_WHAT THE TASK ASKS:_ Format all of the data below as a numbered list with one line per item, and leave out any blank lines.

>> start STORED ROWS

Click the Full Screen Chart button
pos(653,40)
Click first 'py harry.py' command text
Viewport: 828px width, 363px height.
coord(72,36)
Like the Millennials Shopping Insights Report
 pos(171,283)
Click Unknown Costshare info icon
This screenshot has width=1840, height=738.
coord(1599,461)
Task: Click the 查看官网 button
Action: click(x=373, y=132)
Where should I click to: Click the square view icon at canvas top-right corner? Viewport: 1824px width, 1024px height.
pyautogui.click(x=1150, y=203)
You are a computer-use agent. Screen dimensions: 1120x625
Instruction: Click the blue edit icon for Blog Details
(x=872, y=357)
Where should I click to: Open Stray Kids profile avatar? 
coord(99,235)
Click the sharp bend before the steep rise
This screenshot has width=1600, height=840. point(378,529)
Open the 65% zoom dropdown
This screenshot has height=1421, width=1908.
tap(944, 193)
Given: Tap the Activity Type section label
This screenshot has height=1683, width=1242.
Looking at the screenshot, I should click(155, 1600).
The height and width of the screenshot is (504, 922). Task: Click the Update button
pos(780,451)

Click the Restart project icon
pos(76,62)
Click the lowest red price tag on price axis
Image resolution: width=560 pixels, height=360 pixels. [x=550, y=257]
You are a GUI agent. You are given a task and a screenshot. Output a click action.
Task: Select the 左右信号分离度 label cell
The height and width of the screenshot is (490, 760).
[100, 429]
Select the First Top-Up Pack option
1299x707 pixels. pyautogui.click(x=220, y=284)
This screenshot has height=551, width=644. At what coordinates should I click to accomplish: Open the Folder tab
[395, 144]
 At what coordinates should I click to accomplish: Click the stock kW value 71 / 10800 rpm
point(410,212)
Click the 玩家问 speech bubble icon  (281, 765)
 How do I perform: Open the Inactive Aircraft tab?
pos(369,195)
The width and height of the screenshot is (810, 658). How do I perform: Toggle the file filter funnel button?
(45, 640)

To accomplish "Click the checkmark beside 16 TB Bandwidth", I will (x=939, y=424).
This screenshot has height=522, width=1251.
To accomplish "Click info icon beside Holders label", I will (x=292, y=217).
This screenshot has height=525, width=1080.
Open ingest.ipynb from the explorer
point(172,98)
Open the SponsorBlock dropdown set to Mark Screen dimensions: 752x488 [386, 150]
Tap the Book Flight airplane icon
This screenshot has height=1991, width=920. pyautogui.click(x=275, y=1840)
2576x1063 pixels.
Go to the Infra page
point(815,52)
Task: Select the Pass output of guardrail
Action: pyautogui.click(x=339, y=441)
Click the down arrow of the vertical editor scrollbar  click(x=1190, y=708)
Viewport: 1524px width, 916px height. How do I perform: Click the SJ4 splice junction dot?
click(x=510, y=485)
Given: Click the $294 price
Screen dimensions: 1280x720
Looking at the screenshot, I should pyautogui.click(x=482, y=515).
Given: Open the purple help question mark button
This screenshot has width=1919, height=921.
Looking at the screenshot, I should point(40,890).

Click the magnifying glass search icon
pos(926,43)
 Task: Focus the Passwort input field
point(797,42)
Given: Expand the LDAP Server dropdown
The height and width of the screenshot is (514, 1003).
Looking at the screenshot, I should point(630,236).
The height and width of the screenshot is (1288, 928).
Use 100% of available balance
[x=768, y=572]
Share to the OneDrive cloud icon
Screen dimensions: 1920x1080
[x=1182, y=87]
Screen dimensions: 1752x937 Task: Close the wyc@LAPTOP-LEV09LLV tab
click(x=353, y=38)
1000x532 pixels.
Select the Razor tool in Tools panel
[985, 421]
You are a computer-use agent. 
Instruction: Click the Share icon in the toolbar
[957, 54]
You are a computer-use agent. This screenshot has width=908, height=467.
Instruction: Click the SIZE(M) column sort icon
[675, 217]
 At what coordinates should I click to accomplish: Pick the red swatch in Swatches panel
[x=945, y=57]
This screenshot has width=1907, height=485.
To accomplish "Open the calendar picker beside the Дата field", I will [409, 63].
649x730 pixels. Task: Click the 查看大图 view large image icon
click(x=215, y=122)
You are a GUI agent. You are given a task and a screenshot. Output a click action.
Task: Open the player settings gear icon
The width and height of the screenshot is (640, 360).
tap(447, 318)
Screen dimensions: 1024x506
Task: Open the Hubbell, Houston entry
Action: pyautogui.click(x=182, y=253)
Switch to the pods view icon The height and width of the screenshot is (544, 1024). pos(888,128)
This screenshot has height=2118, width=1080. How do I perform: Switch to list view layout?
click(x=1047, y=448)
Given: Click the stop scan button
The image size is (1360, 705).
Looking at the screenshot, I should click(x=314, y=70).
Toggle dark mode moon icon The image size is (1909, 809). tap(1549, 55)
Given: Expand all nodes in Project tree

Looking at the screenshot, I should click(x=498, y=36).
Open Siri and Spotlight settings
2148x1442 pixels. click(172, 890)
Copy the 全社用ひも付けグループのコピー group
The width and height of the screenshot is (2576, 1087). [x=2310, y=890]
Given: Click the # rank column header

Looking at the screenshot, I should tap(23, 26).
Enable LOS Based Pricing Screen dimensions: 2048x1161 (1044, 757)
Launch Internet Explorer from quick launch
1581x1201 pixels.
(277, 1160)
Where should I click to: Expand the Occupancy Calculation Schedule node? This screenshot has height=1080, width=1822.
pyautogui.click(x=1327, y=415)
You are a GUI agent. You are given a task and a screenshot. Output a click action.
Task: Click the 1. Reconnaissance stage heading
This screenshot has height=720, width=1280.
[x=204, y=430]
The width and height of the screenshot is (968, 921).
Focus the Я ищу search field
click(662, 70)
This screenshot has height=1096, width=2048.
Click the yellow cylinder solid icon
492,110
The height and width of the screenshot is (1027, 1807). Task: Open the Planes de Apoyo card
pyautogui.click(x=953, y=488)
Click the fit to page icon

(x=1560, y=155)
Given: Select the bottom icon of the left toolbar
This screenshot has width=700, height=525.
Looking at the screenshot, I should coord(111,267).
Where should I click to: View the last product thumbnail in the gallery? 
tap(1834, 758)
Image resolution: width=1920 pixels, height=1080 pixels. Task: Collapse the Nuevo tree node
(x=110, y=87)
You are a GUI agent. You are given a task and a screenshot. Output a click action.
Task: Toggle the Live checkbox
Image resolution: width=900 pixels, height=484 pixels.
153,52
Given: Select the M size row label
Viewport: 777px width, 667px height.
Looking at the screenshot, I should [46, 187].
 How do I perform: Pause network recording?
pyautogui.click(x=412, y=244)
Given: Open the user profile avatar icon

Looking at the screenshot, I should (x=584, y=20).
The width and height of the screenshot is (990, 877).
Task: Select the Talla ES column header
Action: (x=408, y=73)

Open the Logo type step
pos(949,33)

>> end STORED ROWS

_SOLUTION FOR THIS TASK:_
1. Click the Full Screen Chart button
2. pos(653,40)
3. Click first 'py harry.py' command text
4. Viewport: 828px width, 363px height.
5. coord(72,36)
6. Like the Millennials Shopping Insights Report
7.  pos(171,283)
8. Click Unknown Costshare info icon
9. This screenshot has width=1840, height=738.
10. coord(1599,461)
11. Task: Click the 查看官网 button
12. Action: click(x=373, y=132)
13. Where should I click to: Click the square view icon at canvas top-right corner? Viewport: 1824px width, 1024px height.
14. pyautogui.click(x=1150, y=203)
15. You are a computer-use agent. Screen dimensions: 1120x625
16. Instruction: Click the blue edit icon for Blog Details
17. (x=872, y=357)
18. Where should I click to: Open Stray Kids profile avatar? 
19. coord(99,235)
20. Click the sharp bend before the steep rise
21. This screenshot has width=1600, height=840. point(378,529)
22. Open the 65% zoom dropdown
23. This screenshot has height=1421, width=1908.
24. tap(944, 193)
25. Given: Tap the Activity Type section label
26. This screenshot has height=1683, width=1242.
27. Looking at the screenshot, I should click(155, 1600).
28. The height and width of the screenshot is (504, 922). Task: Click the Update button
29. pos(780,451)
30. Click the Restart project icon
31. pos(76,62)
32. Click the lowest red price tag on price axis
33. Image resolution: width=560 pixels, height=360 pixels. [x=550, y=257]
34. You are a GUI agent. You are given a task and a screenshot. Output a click action.
35. Task: Select the 左右信号分离度 label cell
36. The height and width of the screenshot is (490, 760).
37. [100, 429]
38. Select the First Top-Up Pack option
39. 1299x707 pixels. pyautogui.click(x=220, y=284)
40. This screenshot has height=551, width=644. At what coordinates should I click to accomplish: Open the Folder tab
41. [395, 144]
42.  At what coordinates should I click to accomplish: Click the stock kW value 71 / 10800 rpm
43. point(410,212)
44. Click the 玩家问 speech bubble icon  (281, 765)
45.  How do I perform: Open the Inactive Aircraft tab?
46. pos(369,195)
47. The width and height of the screenshot is (810, 658). How do I perform: Toggle the file filter funnel button?
48. (45, 640)
49. To accomplish "Click the checkmark beside 16 TB Bandwidth", I will (x=939, y=424).
50. This screenshot has height=522, width=1251.
51. To accomplish "Click info icon beside Holders label", I will (x=292, y=217).
52. This screenshot has height=525, width=1080.
53. Open ingest.ipynb from the explorer
54. point(172,98)
55. Open the SponsorBlock dropdown set to Mark Screen dimensions: 752x488 [386, 150]
56. Tap the Book Flight airplane icon
57. This screenshot has height=1991, width=920. pyautogui.click(x=275, y=1840)
58. 2576x1063 pixels.
59. Go to the Infra page
60. point(815,52)
61. Task: Select the Pass output of guardrail
62. Action: pyautogui.click(x=339, y=441)
63. Click the down arrow of the vertical editor scrollbar  click(x=1190, y=708)
64. Viewport: 1524px width, 916px height. How do I perform: Click the SJ4 splice junction dot?
65. click(x=510, y=485)
66. Given: Click the $294 price
67. Screen dimensions: 1280x720
68. Looking at the screenshot, I should pyautogui.click(x=482, y=515).
69. Given: Open the purple help question mark button
70. This screenshot has width=1919, height=921.
71. Looking at the screenshot, I should point(40,890).
72. Click the magnifying glass search icon
73. pos(926,43)
74.  Task: Focus the Passwort input field
75. point(797,42)
76. Given: Expand the LDAP Server dropdown
77. The height and width of the screenshot is (514, 1003).
78. Looking at the screenshot, I should point(630,236).
79. The height and width of the screenshot is (1288, 928).
80. Use 100% of available balance
81. [x=768, y=572]
82. Share to the OneDrive cloud icon
83. Screen dimensions: 1920x1080
84. [x=1182, y=87]
85. Screen dimensions: 1752x937 Task: Close the wyc@LAPTOP-LEV09LLV tab
86. click(x=353, y=38)
87. 1000x532 pixels.
88. Select the Razor tool in Tools panel
89. [985, 421]
90. You are a computer-use agent. 
91. Instruction: Click the Share icon in the toolbar
92. [957, 54]
93. You are a computer-use agent. This screenshot has width=908, height=467.
94. Instruction: Click the SIZE(M) column sort icon
95. [675, 217]
96.  At what coordinates should I click to accomplish: Pick the red swatch in Swatches panel
97. [x=945, y=57]
98. This screenshot has width=1907, height=485.
99. To accomplish "Open the calendar picker beside the Дата field", I will [409, 63].
100. 649x730 pixels. Task: Click the 查看大图 view large image icon
101. click(x=215, y=122)
102. You are a GUI agent. You are given a task and a screenshot. Output a click action.
103. Task: Open the player settings gear icon
104. The width and height of the screenshot is (640, 360).
105. tap(447, 318)
106. Screen dimensions: 1024x506
107. Task: Open the Hubbell, Houston entry
108. Action: pyautogui.click(x=182, y=253)
109. Switch to the pods view icon The height and width of the screenshot is (544, 1024). pos(888,128)
110. This screenshot has height=2118, width=1080. How do I perform: Switch to list view layout?
111. click(x=1047, y=448)
112. Given: Click the stop scan button
113. The image size is (1360, 705).
114. Looking at the screenshot, I should click(x=314, y=70).
115. Toggle dark mode moon icon The image size is (1909, 809). tap(1549, 55)
116. Given: Expand all nodes in Project tree
117. Looking at the screenshot, I should click(x=498, y=36).
118. Open Siri and Spotlight settings
119. 2148x1442 pixels. click(172, 890)
120. Copy the 全社用ひも付けグループのコピー group
121. The width and height of the screenshot is (2576, 1087). [x=2310, y=890]
122. Given: Click the # rank column header
123. Looking at the screenshot, I should tap(23, 26).
124. Enable LOS Based Pricing Screen dimensions: 2048x1161 (1044, 757)
125. Launch Internet Explorer from quick launch
126. 1581x1201 pixels.
127. (277, 1160)
128. Where should I click to: Expand the Occupancy Calculation Schedule node? This screenshot has height=1080, width=1822.
129. pyautogui.click(x=1327, y=415)
130. You are a GUI agent. You are given a task and a screenshot. Output a click action.
131. Task: Click the 1. Reconnaissance stage heading
132. This screenshot has height=720, width=1280.
133. [x=204, y=430]
134. The width and height of the screenshot is (968, 921).
135. Focus the Я ищу search field
136. click(662, 70)
137. This screenshot has height=1096, width=2048.
138. Click the yellow cylinder solid icon
139. 492,110
140. The height and width of the screenshot is (1027, 1807). Task: Open the Planes de Apoyo card
141. pyautogui.click(x=953, y=488)
142. Click the fit to page icon
143. (x=1560, y=155)
144. Given: Select the bottom icon of the left toolbar
145. This screenshot has width=700, height=525.
146. Looking at the screenshot, I should coord(111,267).
147. Where should I click to: View the last product thumbnail in the gallery? 
148. tap(1834, 758)
149. Image resolution: width=1920 pixels, height=1080 pixels. Task: Collapse the Nuevo tree node
150. (x=110, y=87)
151. You are a GUI agent. You are given a task and a screenshot. Output a click action.
152. Task: Toggle the Live checkbox
153. Image resolution: width=900 pixels, height=484 pixels.
154. 153,52
155. Given: Select the M size row label
156. Viewport: 777px width, 667px height.
157. Looking at the screenshot, I should [46, 187].
158.  How do I perform: Pause network recording?
159. pyautogui.click(x=412, y=244)
160. Given: Open the user profile avatar icon
161. Looking at the screenshot, I should (x=584, y=20).
162. The width and height of the screenshot is (990, 877).
163. Task: Select the Talla ES column header
164. Action: (x=408, y=73)
165. Open the Logo type step
166. pos(949,33)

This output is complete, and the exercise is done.